Question

Journey from gene id to gene sequence

0

Entering edit mode

22 months ago

Shweta • 0

Can you tell me how to download gene sequences with 2500 gene ids?

NCBI Gene-id • 844 views

ADD COMMENT • link updated 22 months ago by Ram 44k • written 22 months ago by Shweta • 0

5

Entering edit mode

Don't take this the wrong way but you have been posting single line questions for some time. This shows that you are not putting in enough effort/thought in the question at hand.
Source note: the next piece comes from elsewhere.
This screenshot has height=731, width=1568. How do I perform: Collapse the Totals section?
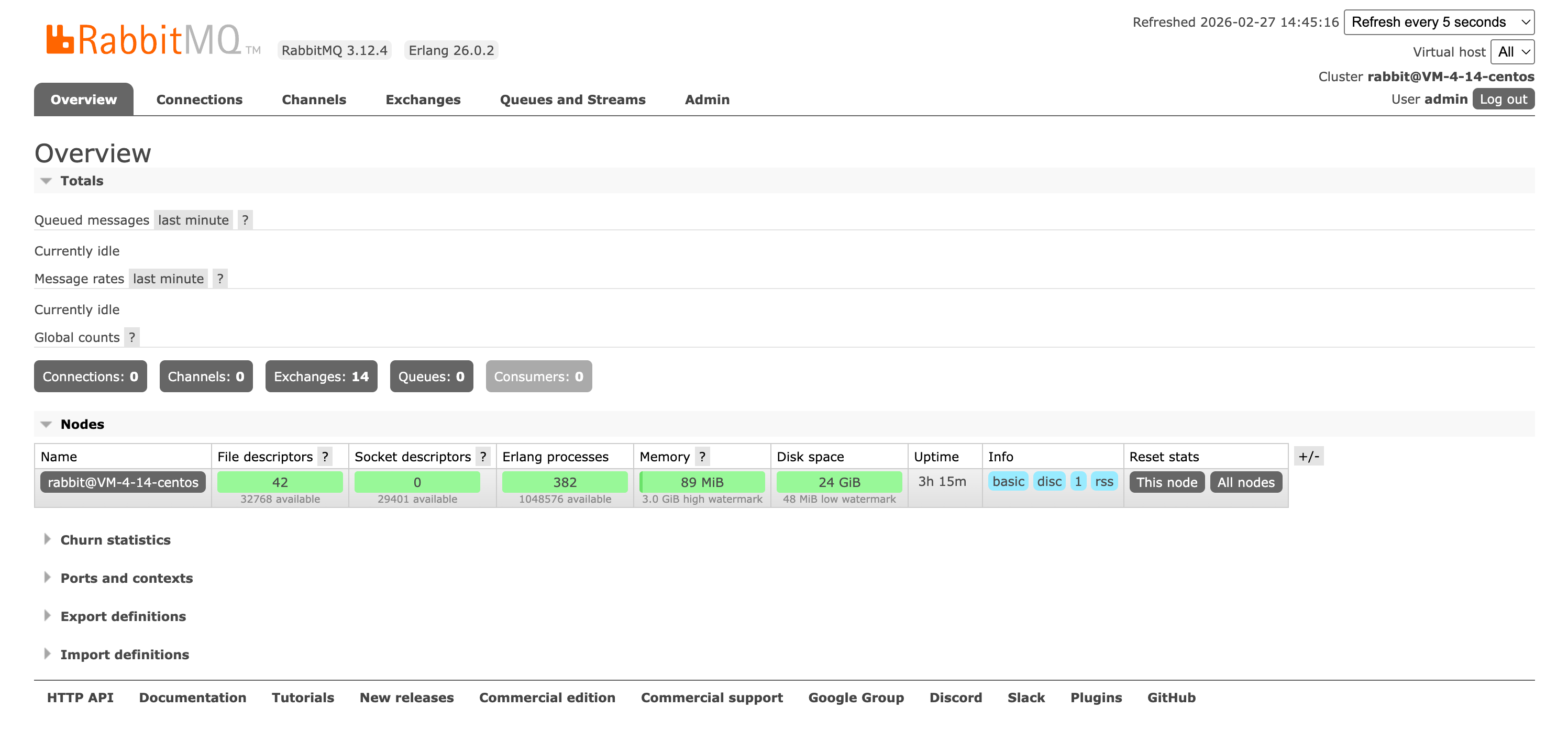tap(81, 181)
Based on tags you added it appears that you are interested in getting this information from NCBI but simply saying "gene id" does not tell us what ID's you are working with. Unless that information is included it is difficult for people to provide answers. Please edit the original question and add some examples. Tell us what you have tried to do so far.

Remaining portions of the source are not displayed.